During a ceremony in mid-April 1922, the Museum’s original courtyard complex was unveiled and dedicated to Mr. Hazard’s memory. It included a boardroom which is today’s Admissions Office; the old fireplace and Mission-style conference table are still there. Gem & Minerals was home to a little hall known as Bird Habitat Groups, containing our first dioramas. Their backgrounds were painted by noted artists including Fernand Lungren and Carl Oscar Borg. The lower level of Santa Barbara Gallery housed collections spaces that doubled as exhibits, and the Museum Store was the director’s office.

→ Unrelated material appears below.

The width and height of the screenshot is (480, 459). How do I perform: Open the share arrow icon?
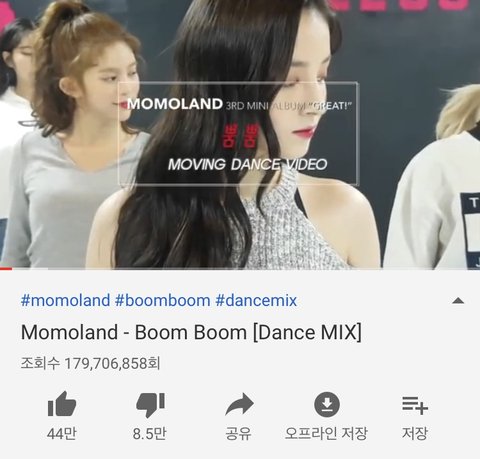click(x=239, y=404)
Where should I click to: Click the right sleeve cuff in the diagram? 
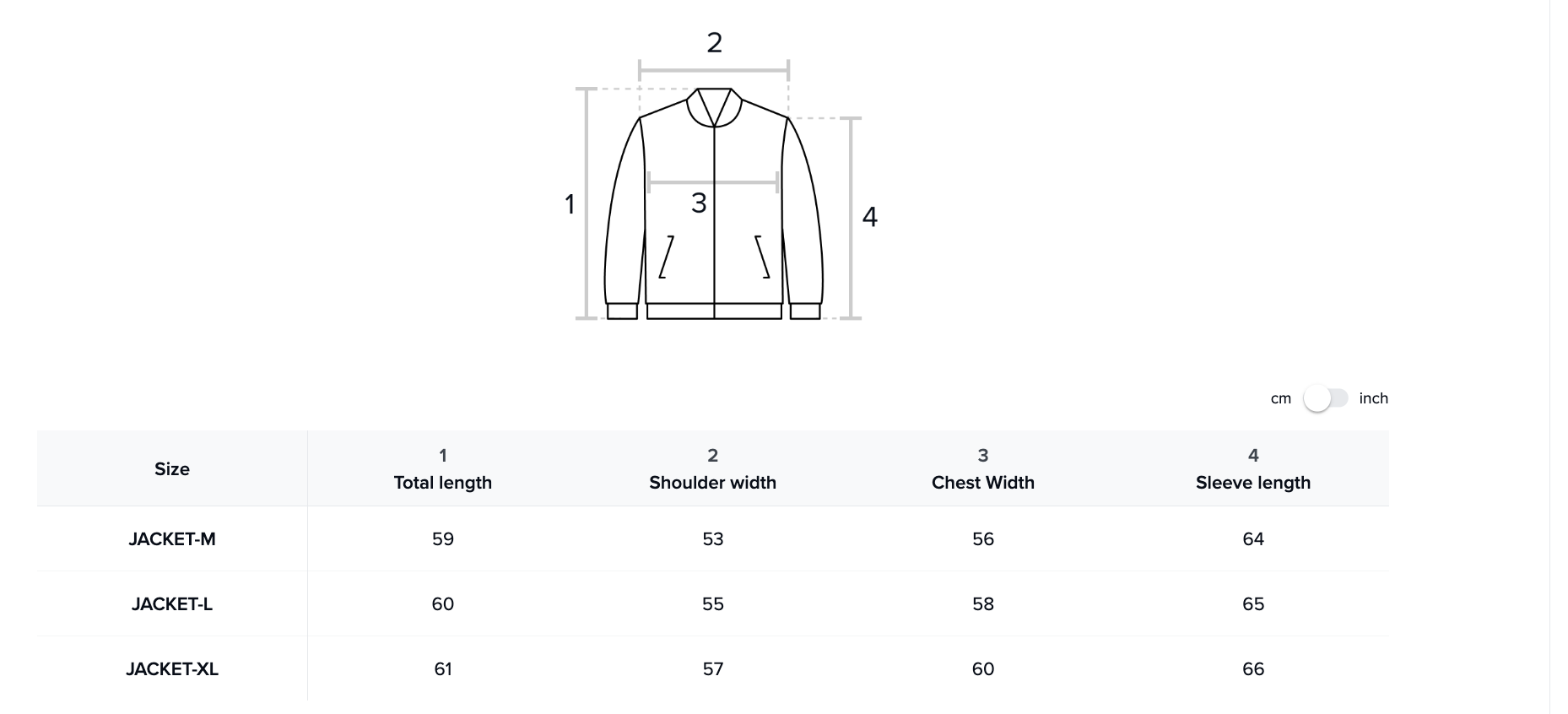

The complex was designed to fit both the community’s emerging sense of identity and the nature that surrounded it. The courtyard at its heart accommodated a handful of mature oak trees, one of which still survives. The fact that the Hazards’ memorial gift was intended both as a museum and a bird refuge is reflected in the memorial plaque over the courtyard fountain, which refers to “this building and this wood” (emphasis mine). Looking at the few historic photos that remain from that time, it’s heartening to see how new trees have sprung up, as well as new buildings. Our campus remains a superb place to observe many bird species.
The generosity of the Hazards greatly expanded the Museum’s ability to serve as both a scientific and educational resource. Their gifts ultimately provided room to grow beyond oology into a fully-fledged natural history institution. But they were just the beginning of a history of investment by our community that continues to this day.
We hope to be celebrating 100-year anniversaries for hundreds of years to come. Thank you for indulging me in celebrating one so hard on the heels of another.